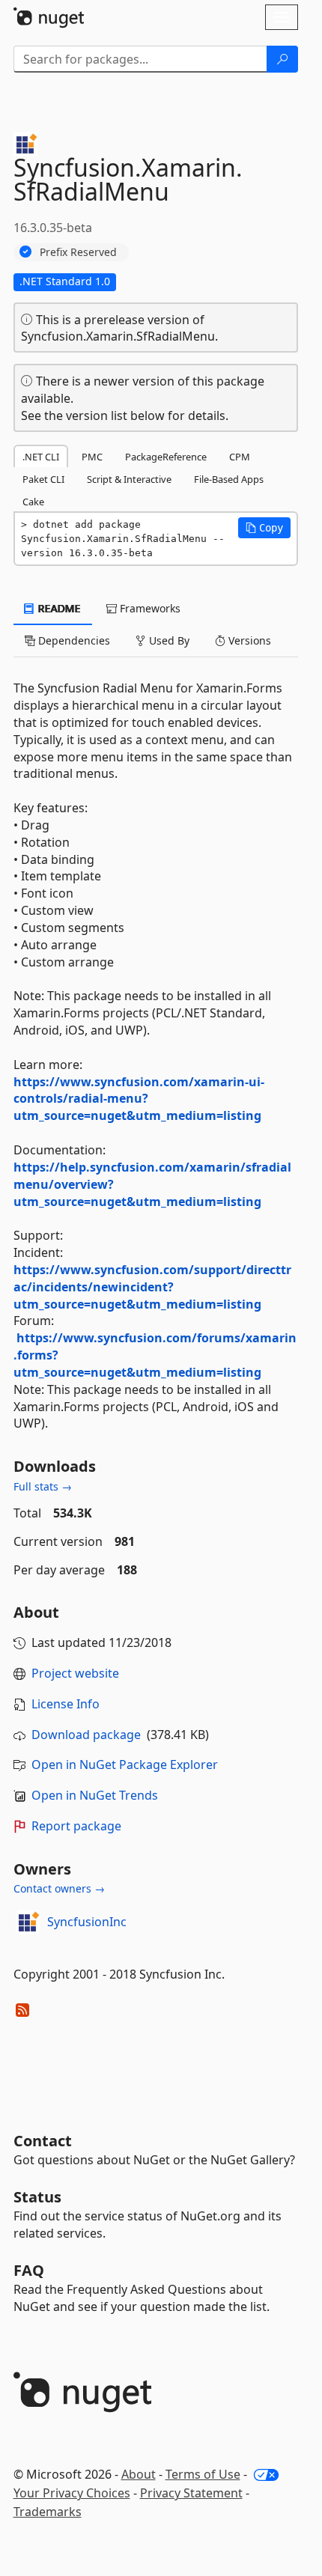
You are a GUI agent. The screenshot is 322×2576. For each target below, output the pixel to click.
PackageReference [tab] (166, 456)
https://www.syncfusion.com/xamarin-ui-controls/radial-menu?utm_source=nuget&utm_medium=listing (138, 1099)
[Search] (282, 59)
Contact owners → (59, 1888)
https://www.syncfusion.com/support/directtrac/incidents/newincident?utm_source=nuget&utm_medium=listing (152, 1286)
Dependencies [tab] (72, 640)
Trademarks (47, 2511)
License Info (65, 1704)
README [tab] (58, 608)
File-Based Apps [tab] (229, 479)
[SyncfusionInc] (27, 1921)
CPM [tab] (239, 456)
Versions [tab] (248, 640)
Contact (42, 2141)
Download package (86, 1734)
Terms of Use (202, 2474)
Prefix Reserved (78, 252)
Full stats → (42, 1486)
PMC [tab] (92, 456)
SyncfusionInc (87, 1921)
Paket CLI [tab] (43, 479)
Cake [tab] (33, 501)
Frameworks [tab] (148, 608)
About (138, 2474)
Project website (75, 1673)
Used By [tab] (167, 640)
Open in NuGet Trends (94, 1795)
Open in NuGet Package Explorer (124, 1764)
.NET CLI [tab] (40, 456)
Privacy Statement (191, 2493)
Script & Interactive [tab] (129, 479)
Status (37, 2197)
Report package (76, 1826)
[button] (264, 527)
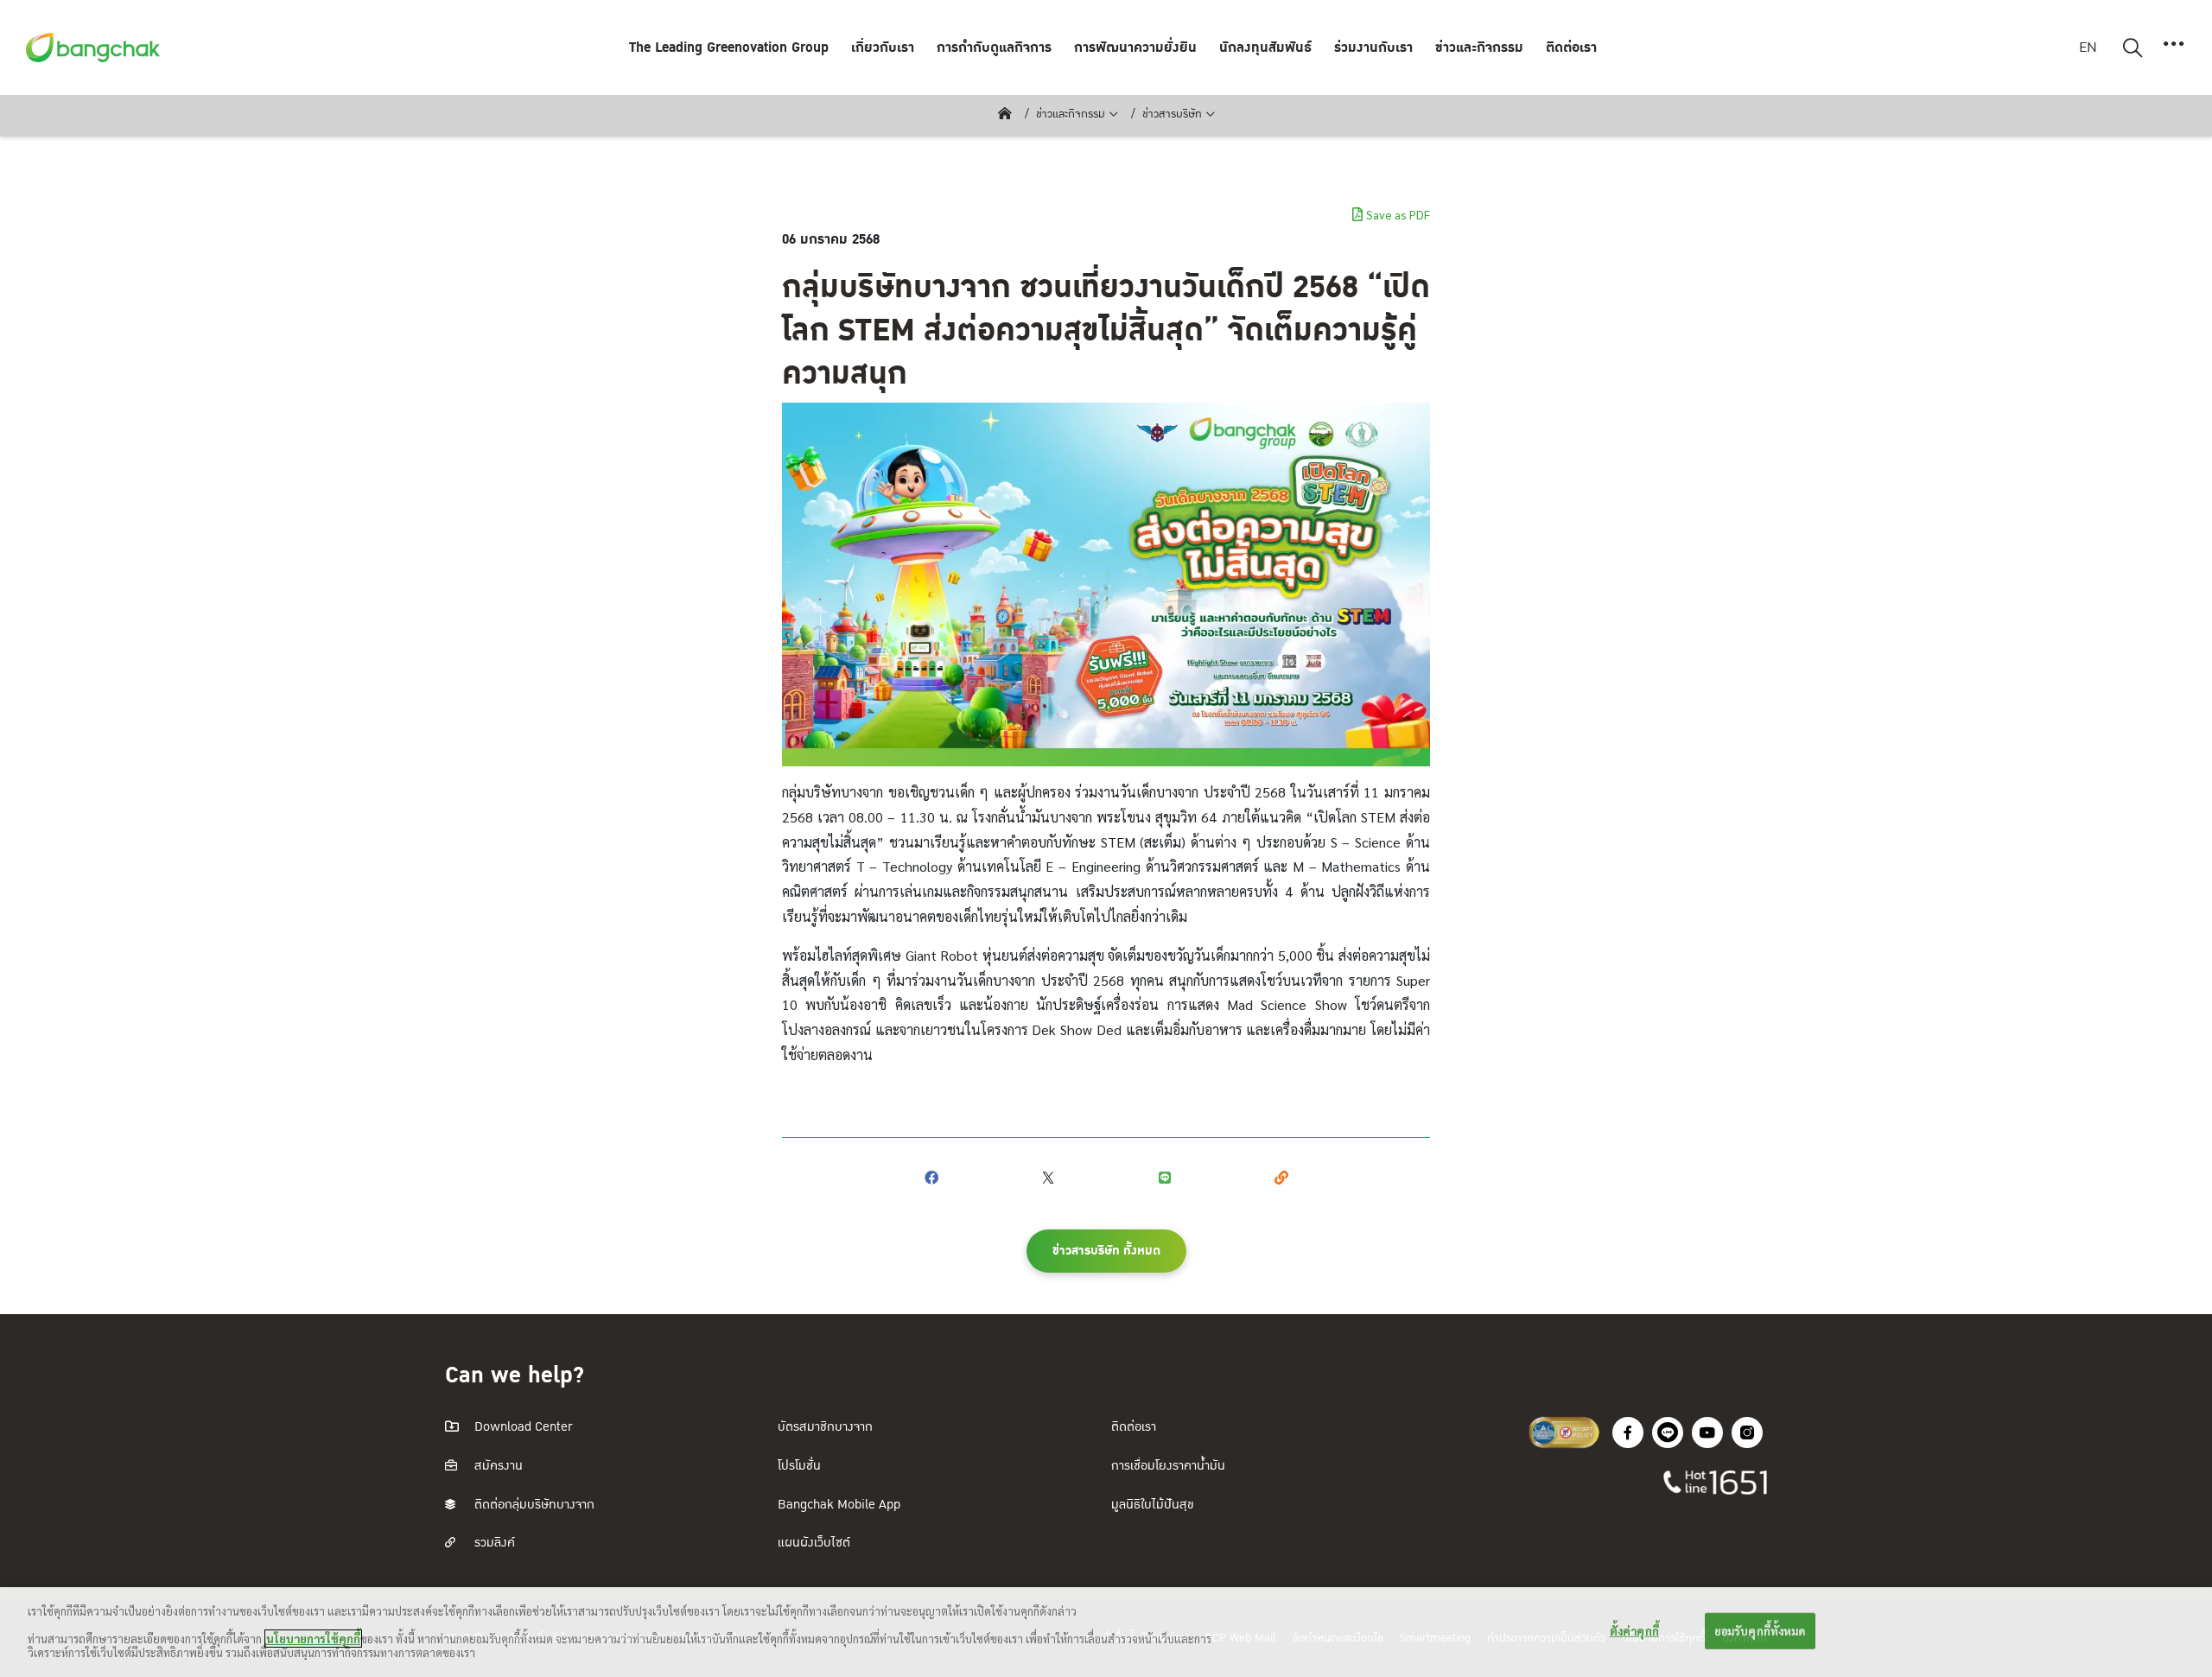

● **What the exercise asks**: Only lines holding the word "listing" belong in the answer; copy all of them from the records.

● **Solution to this task**:
https://www.syncfusion.com/xamarin-ui-controls/radial-menu?utm_source=nuget&utm_medium=listing (138, 1099)
https://www.syncfusion.com/support/directtrac/incidents/newincident?utm_source=nuget&utm_medium=listing (152, 1286)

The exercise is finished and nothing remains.